Cracking the Code: AlphaGo Zero Architecture
By the end of October, the Shanghai AI Lab team had some serious bragging rights. They managed to recreate OpenAI's o1, using the AlphaGo Zero playbook. Their model now flexes some next-level thinking, learning through interaction with a search tree — no need for manual labeling. And, in true open-source fashion, within a week, they flung the doors wide open for the world to see.
What’s inside this LLaMA-O1 treasure chest?
- Pre-training datasets
- Pre-trained models
- Reinforcement learning training code
The dataset, dubbed OpenLongCoT-Pretrain, is a beast. It’s packed with over 100,000 long thought chains. Each one breaks down a full mathematical problem-solving process, from reasoning content to scoring results, problem descriptions, graphics, calculations — the whole nine yards. After soaking up this data, the model spits out complex thought chains like it’s nothing.
The Magic Behind LLaMA-O1
Despite its name, LLaMA-O1’s pre-trained model actually rides on Google’s Gemma2. Developers can then fire up the reinforcement learning engine. Here’s how the magic happens:
- Monte Carlo Tree Search handles self-play to generate experience.
- Experiences get stored in a prioritized replay buffer.
- Batches of data are pulled from the buffer for training.
- Model parameters and experience priorities are updated constantly.
The process is supercharged with cutting-edge tech like LoRA for fine-tuning, PPO for policy optimization, and prioritized experience replay to make sure every second counts during training.
Who’s Behind the Curtain?
Here’s where it gets mysterious: the code for LLaMA-O1 is dropped under a GitHub account named SimpleBerry. No flashy descriptions. No tell-all profiles. Just a name and some serious code. From what we can dig up, it seems SimpleBerry is some kind of research lab, but their exact focus? Total mystery.
The Competition: Enter O1-Journey
LLaMA-O1 isn’t the only game in town. Shanghai Jiao Tong University is also in the race with their O1-Journey project. In early October, they dropped their first progress report, showcasing the Journey Learning paradigm — a slick combo of search and learning for solving math problems. The team is packed with undergrads and PhD students from the GAIR Lab, and they’re being mentored by some heavy hitters like Associate Professor Liu Pengfei and Sloan Prize winner Li Yuanzhi.
---
Summary
- Shanghai AI Lab has open-sourced LLaMA-O1, a recreated version of OpenAI’s Olympiad tool.

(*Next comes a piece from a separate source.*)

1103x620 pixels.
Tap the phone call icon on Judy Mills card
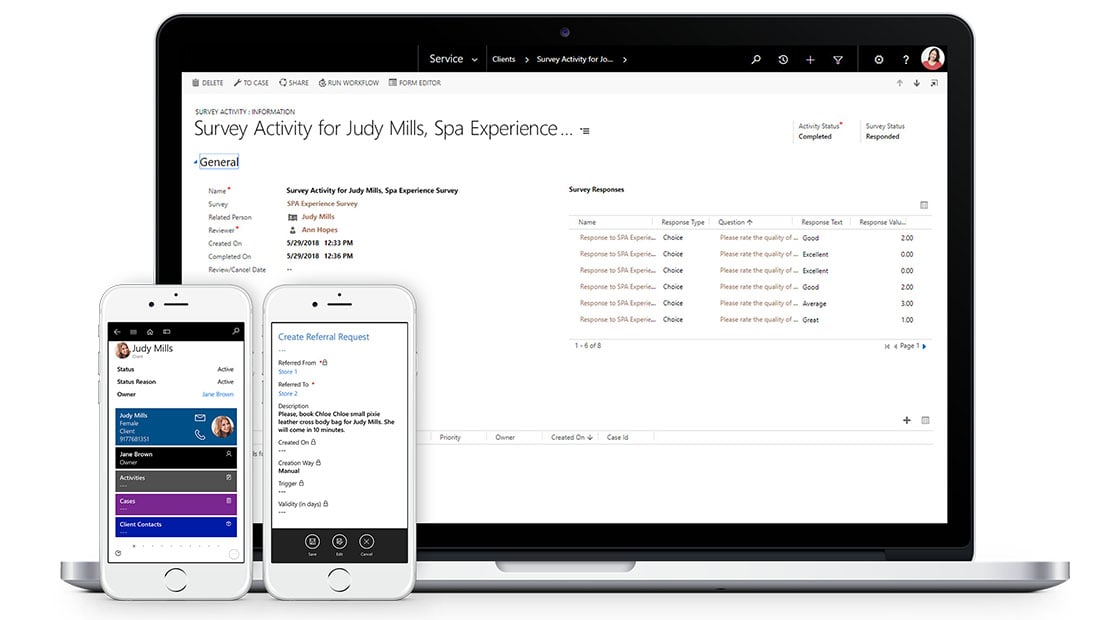coord(200,434)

- The project uses Monte Carlo Tree Search, self-play reinforcement learning, and the AlphaGo Zero architecture.
- The team made huge strides in solving mathematical Olympiad problems, outperforming most commercial solutions.
- The LLaMA-O1 model is trained on Google’s Gemma2 with advanced reinforcement learning techniques.
- There’s a rival project, O1-Journey, from Shanghai Jiao Tong University, which is also making waves in AI-powered math reasoning.